Ex-Army Corps manager pleads to $20m kickback conspiracy

Published February 13, 2012 5:00am ET



A former program manager for the U.S. Army Corps of Engineers pleaded guilty to a scheme involving more than $20 million in bribes and kickbacks.

Federal investigators have described the alleged plot as one of the largest federal contracting schemes in U.S. history.

“Bribery and kickbacks have no place in government contracting,” said James McJunkin, assistant director in charge of the FBI’s Washington Field Office.

Michael A. Alexander, 55, of Woodbridge, on Monday admitted to conspiring to award no-bid contracts worth $780 million in exchange for about $1.25 million in money and other things of value.

Alexander faces up to 15 years in prison on a bribery charge and up to 20 years for a conspiracy charge, prosecutors said.

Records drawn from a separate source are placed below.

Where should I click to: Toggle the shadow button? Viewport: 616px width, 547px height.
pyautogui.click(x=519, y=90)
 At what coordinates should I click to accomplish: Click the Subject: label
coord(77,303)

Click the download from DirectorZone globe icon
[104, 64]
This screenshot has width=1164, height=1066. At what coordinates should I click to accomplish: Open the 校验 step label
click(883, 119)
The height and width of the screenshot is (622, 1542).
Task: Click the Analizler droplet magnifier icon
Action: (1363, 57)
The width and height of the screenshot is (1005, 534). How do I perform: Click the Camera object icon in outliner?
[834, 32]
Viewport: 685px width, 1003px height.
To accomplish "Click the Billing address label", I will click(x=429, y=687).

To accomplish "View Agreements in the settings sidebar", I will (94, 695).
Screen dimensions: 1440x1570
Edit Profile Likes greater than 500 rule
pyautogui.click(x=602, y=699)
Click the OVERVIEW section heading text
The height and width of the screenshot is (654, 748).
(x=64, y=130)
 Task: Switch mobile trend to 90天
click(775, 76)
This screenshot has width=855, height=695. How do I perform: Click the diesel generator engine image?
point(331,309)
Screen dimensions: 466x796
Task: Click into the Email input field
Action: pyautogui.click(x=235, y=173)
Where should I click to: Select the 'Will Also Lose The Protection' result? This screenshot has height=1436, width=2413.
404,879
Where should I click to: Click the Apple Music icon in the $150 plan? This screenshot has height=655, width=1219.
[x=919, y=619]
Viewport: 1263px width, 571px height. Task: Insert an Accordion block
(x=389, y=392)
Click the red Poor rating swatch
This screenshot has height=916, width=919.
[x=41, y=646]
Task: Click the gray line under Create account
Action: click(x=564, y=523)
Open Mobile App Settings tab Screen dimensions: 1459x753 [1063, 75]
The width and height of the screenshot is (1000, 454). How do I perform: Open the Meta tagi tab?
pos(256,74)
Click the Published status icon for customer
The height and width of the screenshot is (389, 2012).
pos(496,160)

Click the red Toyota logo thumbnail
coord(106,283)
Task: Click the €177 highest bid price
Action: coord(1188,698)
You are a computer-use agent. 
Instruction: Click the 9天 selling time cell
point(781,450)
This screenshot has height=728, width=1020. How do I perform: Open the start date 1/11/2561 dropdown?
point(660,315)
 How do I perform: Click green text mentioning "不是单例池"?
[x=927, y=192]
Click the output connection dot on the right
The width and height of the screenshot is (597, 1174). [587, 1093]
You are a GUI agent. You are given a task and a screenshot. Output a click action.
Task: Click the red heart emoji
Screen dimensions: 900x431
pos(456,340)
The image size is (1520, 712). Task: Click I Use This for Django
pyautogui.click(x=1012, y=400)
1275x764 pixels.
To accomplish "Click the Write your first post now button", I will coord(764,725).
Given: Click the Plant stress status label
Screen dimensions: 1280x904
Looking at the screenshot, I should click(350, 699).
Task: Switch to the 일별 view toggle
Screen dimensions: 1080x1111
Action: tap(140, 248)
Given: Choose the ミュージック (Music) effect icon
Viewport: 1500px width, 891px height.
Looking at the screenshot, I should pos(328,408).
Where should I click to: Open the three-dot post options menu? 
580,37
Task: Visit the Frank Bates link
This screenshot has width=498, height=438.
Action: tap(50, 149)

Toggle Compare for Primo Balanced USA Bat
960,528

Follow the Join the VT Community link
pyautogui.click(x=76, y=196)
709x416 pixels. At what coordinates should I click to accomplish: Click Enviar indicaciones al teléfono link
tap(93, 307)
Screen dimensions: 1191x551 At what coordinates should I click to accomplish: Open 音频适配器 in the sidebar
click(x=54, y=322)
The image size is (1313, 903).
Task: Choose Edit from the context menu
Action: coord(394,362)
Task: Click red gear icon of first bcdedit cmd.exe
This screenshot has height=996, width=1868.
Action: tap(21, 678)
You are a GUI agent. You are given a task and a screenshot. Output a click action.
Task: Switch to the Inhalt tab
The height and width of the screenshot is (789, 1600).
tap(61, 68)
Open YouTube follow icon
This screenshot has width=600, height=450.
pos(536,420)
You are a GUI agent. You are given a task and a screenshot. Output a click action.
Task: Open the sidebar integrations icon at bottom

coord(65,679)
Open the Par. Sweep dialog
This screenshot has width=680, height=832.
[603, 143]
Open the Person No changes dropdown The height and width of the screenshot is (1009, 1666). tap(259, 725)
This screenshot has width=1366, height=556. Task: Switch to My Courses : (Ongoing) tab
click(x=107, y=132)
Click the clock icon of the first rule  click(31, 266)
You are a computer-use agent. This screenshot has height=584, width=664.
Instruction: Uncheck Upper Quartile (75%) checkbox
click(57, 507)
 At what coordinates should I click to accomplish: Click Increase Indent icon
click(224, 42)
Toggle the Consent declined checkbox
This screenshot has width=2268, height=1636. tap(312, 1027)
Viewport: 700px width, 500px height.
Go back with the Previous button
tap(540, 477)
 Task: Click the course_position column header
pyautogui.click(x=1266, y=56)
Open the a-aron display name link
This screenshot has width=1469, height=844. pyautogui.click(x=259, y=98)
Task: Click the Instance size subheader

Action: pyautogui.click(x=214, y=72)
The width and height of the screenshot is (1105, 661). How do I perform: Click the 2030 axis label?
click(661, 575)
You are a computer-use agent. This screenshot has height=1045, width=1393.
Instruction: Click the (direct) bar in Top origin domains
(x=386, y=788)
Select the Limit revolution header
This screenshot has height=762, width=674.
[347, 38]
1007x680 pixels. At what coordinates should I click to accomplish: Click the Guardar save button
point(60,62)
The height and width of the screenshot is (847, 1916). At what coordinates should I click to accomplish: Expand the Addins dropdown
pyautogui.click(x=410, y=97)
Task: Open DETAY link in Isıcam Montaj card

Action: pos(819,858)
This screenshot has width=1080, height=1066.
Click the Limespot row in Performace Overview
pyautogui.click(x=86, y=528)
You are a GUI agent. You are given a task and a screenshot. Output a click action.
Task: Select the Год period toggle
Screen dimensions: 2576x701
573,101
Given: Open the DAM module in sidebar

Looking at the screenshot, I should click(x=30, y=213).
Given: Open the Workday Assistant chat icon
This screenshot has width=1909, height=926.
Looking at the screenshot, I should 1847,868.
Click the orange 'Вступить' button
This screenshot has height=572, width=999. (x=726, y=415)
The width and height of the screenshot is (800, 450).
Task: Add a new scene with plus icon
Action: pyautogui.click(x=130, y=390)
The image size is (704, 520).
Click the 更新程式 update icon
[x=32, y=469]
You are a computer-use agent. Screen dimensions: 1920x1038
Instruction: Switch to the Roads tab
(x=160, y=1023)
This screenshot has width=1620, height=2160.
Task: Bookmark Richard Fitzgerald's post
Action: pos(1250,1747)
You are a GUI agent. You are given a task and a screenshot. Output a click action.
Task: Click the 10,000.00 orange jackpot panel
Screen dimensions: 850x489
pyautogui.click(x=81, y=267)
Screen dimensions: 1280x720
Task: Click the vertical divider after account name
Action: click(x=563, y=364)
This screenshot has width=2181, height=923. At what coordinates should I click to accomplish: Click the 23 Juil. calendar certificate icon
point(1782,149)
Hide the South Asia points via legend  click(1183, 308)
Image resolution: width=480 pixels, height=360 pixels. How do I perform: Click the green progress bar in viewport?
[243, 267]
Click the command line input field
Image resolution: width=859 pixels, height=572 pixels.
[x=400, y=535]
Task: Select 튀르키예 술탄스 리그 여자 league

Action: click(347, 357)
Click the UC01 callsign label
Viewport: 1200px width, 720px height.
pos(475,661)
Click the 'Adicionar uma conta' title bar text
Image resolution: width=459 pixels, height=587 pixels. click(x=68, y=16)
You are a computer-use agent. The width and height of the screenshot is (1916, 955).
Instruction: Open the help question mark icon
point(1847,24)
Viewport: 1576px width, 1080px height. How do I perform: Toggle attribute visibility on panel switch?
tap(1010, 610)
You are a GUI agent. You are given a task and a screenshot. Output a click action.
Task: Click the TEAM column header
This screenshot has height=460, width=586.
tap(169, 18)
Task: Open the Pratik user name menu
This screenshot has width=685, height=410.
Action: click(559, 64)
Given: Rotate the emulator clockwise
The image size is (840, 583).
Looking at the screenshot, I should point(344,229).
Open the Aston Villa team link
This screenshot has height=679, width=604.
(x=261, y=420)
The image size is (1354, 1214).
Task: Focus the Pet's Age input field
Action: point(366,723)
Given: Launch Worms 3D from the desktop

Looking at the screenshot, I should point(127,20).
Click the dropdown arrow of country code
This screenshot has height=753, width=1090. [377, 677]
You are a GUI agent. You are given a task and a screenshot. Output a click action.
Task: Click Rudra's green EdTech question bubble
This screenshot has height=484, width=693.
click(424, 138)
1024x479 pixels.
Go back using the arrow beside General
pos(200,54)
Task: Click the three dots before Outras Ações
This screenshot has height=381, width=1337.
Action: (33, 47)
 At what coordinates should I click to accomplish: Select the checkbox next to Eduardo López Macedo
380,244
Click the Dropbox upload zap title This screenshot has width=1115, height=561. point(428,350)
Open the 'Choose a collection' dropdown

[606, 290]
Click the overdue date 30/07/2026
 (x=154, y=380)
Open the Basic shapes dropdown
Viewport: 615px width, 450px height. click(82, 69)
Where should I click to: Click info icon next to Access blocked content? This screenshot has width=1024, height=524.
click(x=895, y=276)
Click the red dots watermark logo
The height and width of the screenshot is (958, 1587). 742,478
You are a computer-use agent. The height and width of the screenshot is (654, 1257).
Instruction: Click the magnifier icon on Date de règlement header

Alexander worked for the Army Corps from 1979 until his arrest in October. As program manager with the Directorate of Contingency Operations, Alexander managed a $54 million annual budget.

On the morning of his arrest he was expecting a delivery of a $20,000 payment to him.

Alexander received more than $185,000 in cash and checks and $700,000 to purchase a coffee shop called Seven Monkeys in a wealthy area of Seoul, South Korea.

In a separate hearing on Monday, Robert L. McKinney, 51, founder and president of the Waldorf-based Alpha Technology Group, pleaded guilty to bribery.

Alpha was one of the companies in the contracting scam, but was not named in the original indictment against Alexander and others in September.

McKinney joins Alexander and three other defendants charged in the kickback scheme.

Arrested with Alexander was Army Corps contracting employee Kerry F. Khan, 53, of Alexandria. The other two men arrested were Khan’s son, Lee A. Khan, 30, of Fairfax, and Harold F. Babb, 60, of Sterling. Babb is director of contracts for EyakTek, an Alaskan native-owned small business based in Dulles.

Prosecutors said the conspirators took advantage of a law designed to help stimulate Alaska’s economy and to settle land disputes by granting no-bid federal contracts to Alaskan native-owned businesses regardless of the size of the contract.

At the time of their arrest, the conspirators were scheming to steer a nearly $800 million contract to a favored contractor, prosecutors said.